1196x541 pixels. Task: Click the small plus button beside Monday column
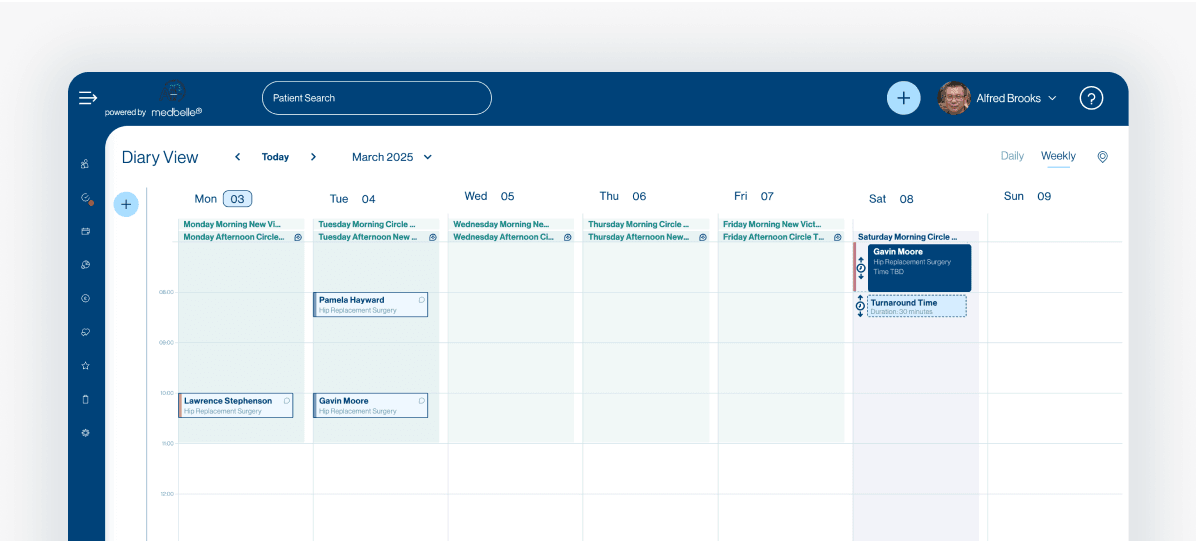click(x=126, y=205)
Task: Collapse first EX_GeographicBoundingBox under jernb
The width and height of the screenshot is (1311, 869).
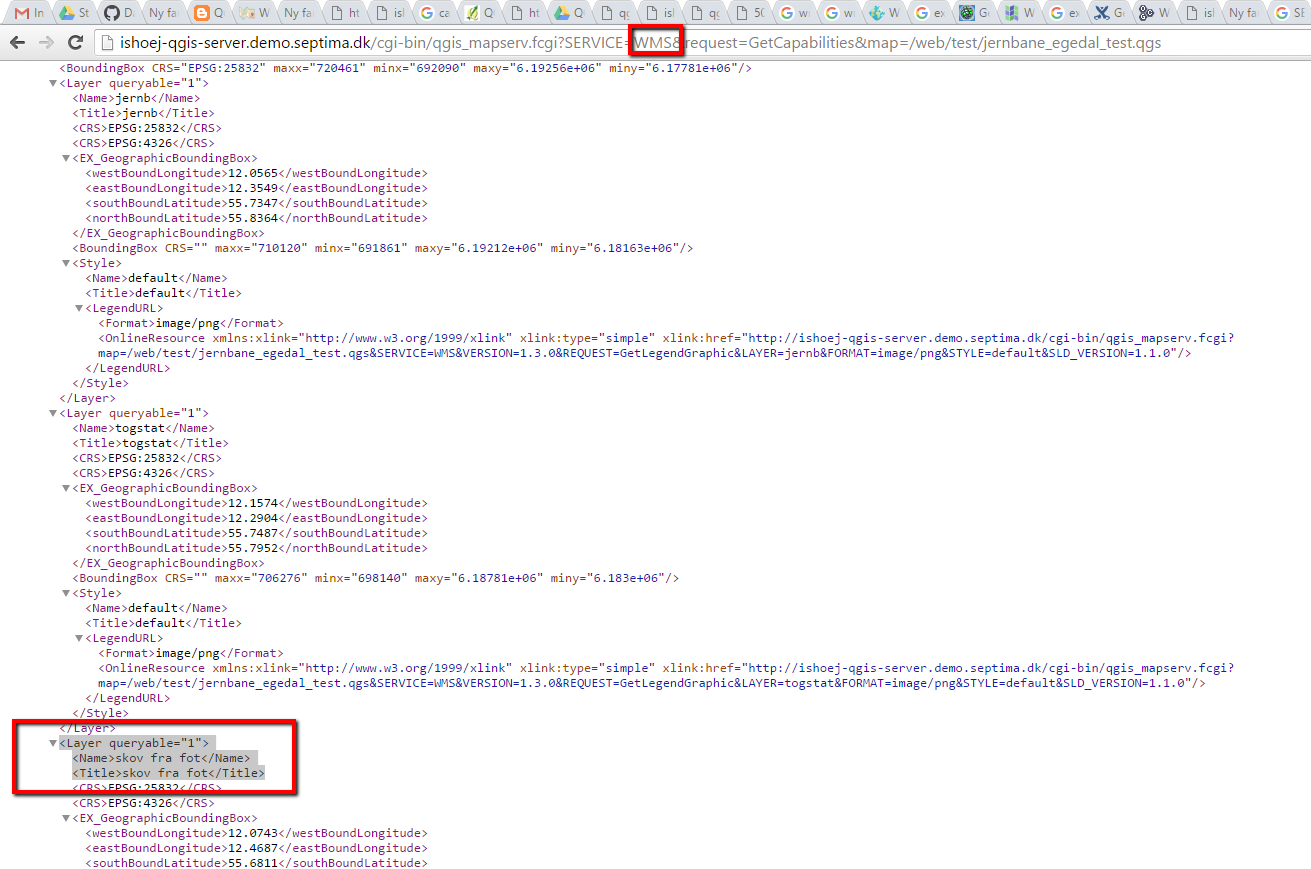Action: point(65,158)
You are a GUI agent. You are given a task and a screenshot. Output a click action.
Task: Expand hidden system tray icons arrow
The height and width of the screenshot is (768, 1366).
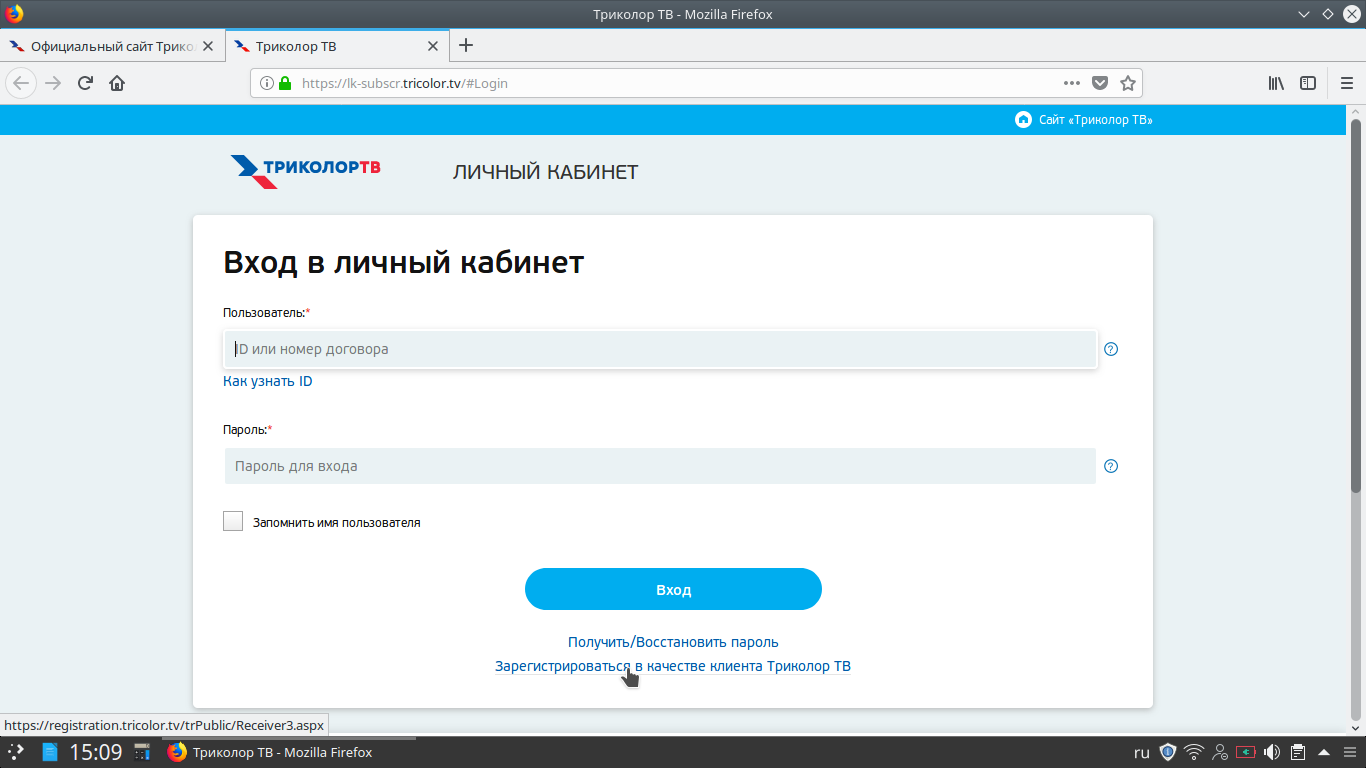pos(1324,752)
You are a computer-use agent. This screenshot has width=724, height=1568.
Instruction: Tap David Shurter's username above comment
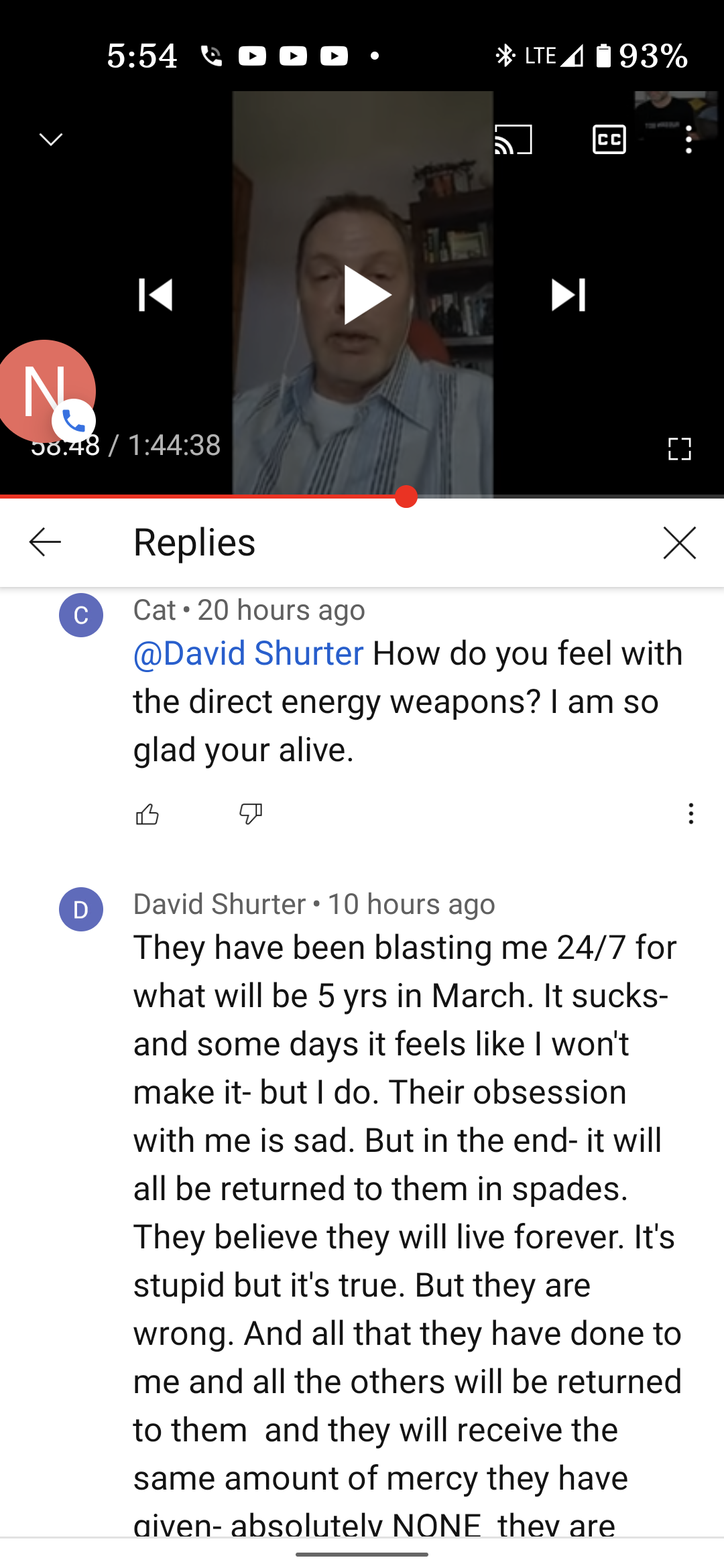220,904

◆ ◆ ◆ ◆ ◆

Images are to be excluded, and each record above written out word for word.

1196x541 pixels. Task: Click the small plus button beside Monday column
click(x=126, y=205)
Task: Collapse first EX_GeographicBoundingBox under jernb
The width and height of the screenshot is (1311, 869).
Action: point(65,158)
You are a GUI agent. You are given a task and a screenshot. Output a click action.
Task: Expand hidden system tray icons arrow
The height and width of the screenshot is (768, 1366).
pos(1324,752)
You are a computer-use agent. This screenshot has width=724, height=1568.
Instruction: Tap David Shurter's username above comment
220,904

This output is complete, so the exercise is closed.